15. Mr. Beynon as contended that, since the ice treatment was resorted to for reducing the temperature of the deceased (his body was placed upon a slab of ice), the visits which the deceased had to pay to the ice room and thence to the kitchen and the pantry could not have contributed to a heat stroke. This is an extraordinary and patently unsound contention. If a person, who has suffered from a heat stroke by reason of an exposure to high temperature, is put upon a slab of ice for reducing his temperature, it could not be said that the stroke had not resulted from a high temperature.

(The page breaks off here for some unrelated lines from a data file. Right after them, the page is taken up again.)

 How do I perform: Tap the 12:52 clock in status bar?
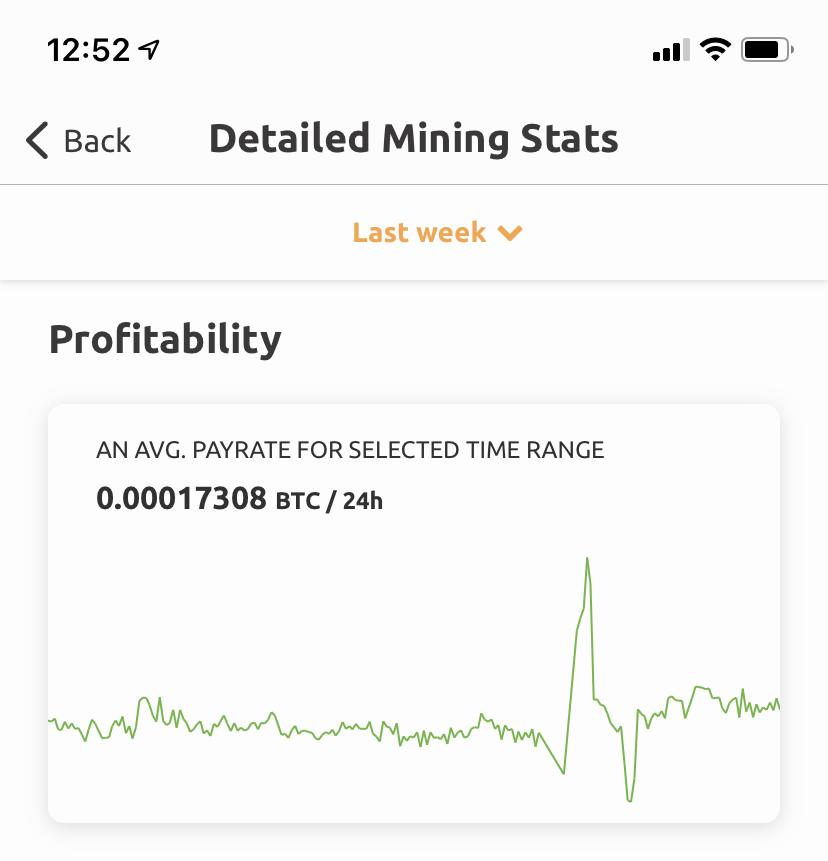[90, 50]
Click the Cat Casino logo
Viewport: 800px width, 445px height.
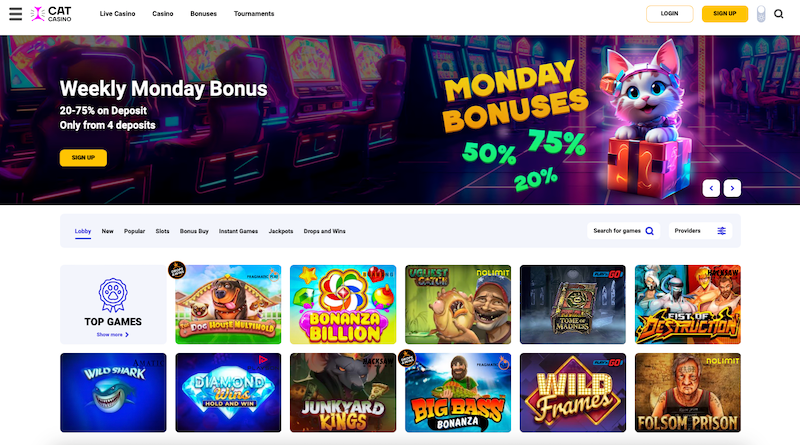point(51,14)
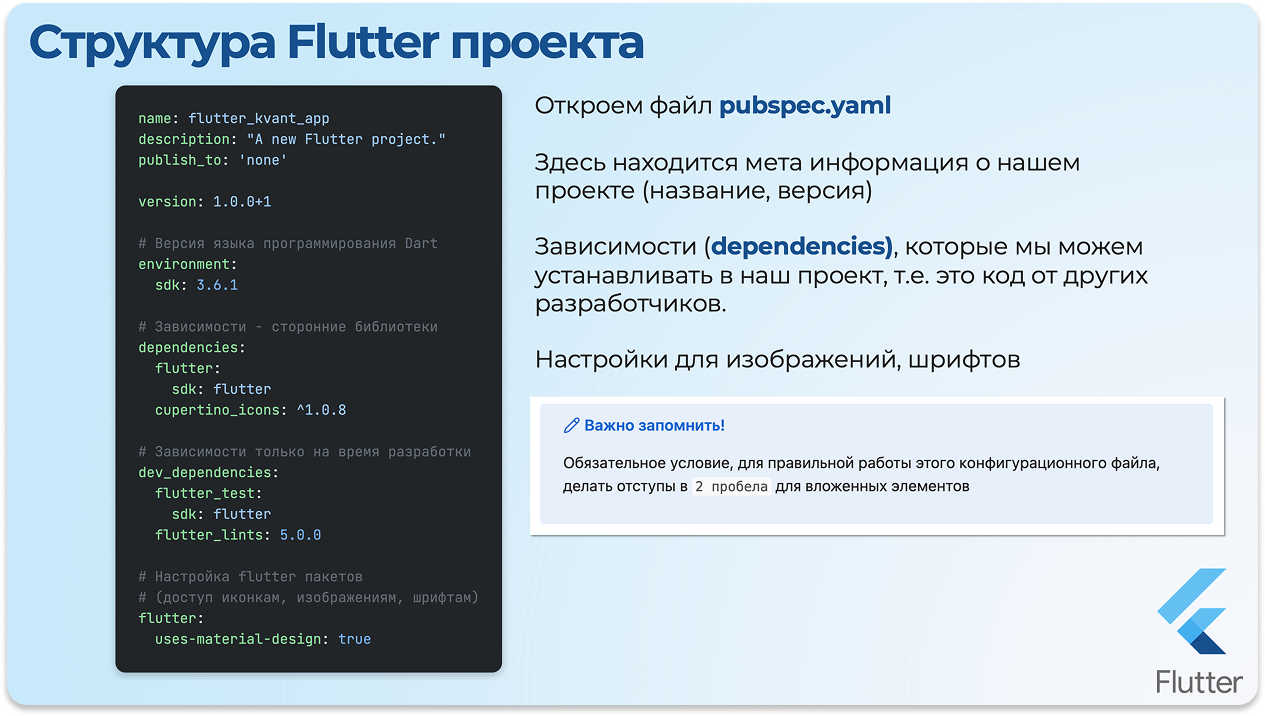
Task: Click the dark code editor panel
Action: pos(308,378)
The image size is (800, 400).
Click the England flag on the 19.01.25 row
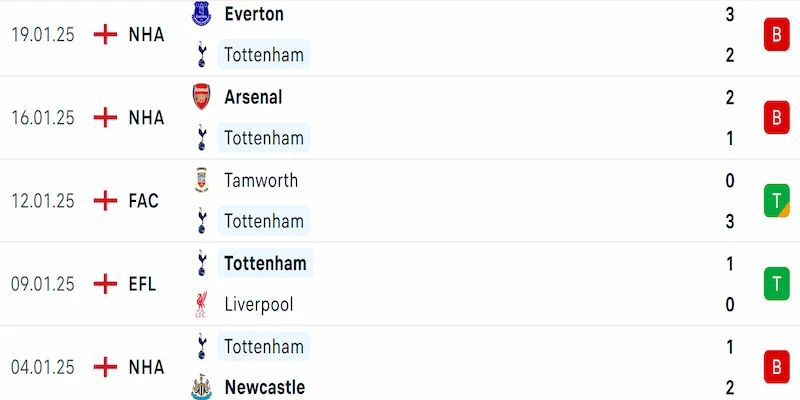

16. In the result, we are unable to confirm the order passed by the learned Commissioner for Workmen's Compensation. This is a case in which the applicant has made out her contention that the accident, from which her son suffered, occurred in the course of his employment and arose out of his employment with the opposite party. So far as the quantum of compensation is concerned, there is no dispute about it. Accordingly the appeal is allowed; the order passed by the Commissioner for Workmen's Compensation is reversed; and we direct that the opposite party, B.P. (India), Ltd., shall pay to the applicant a sum of Rs. 3,500 by way of compensation. The opposite party will bear its own costs as also the applicant's costs in both the Courts.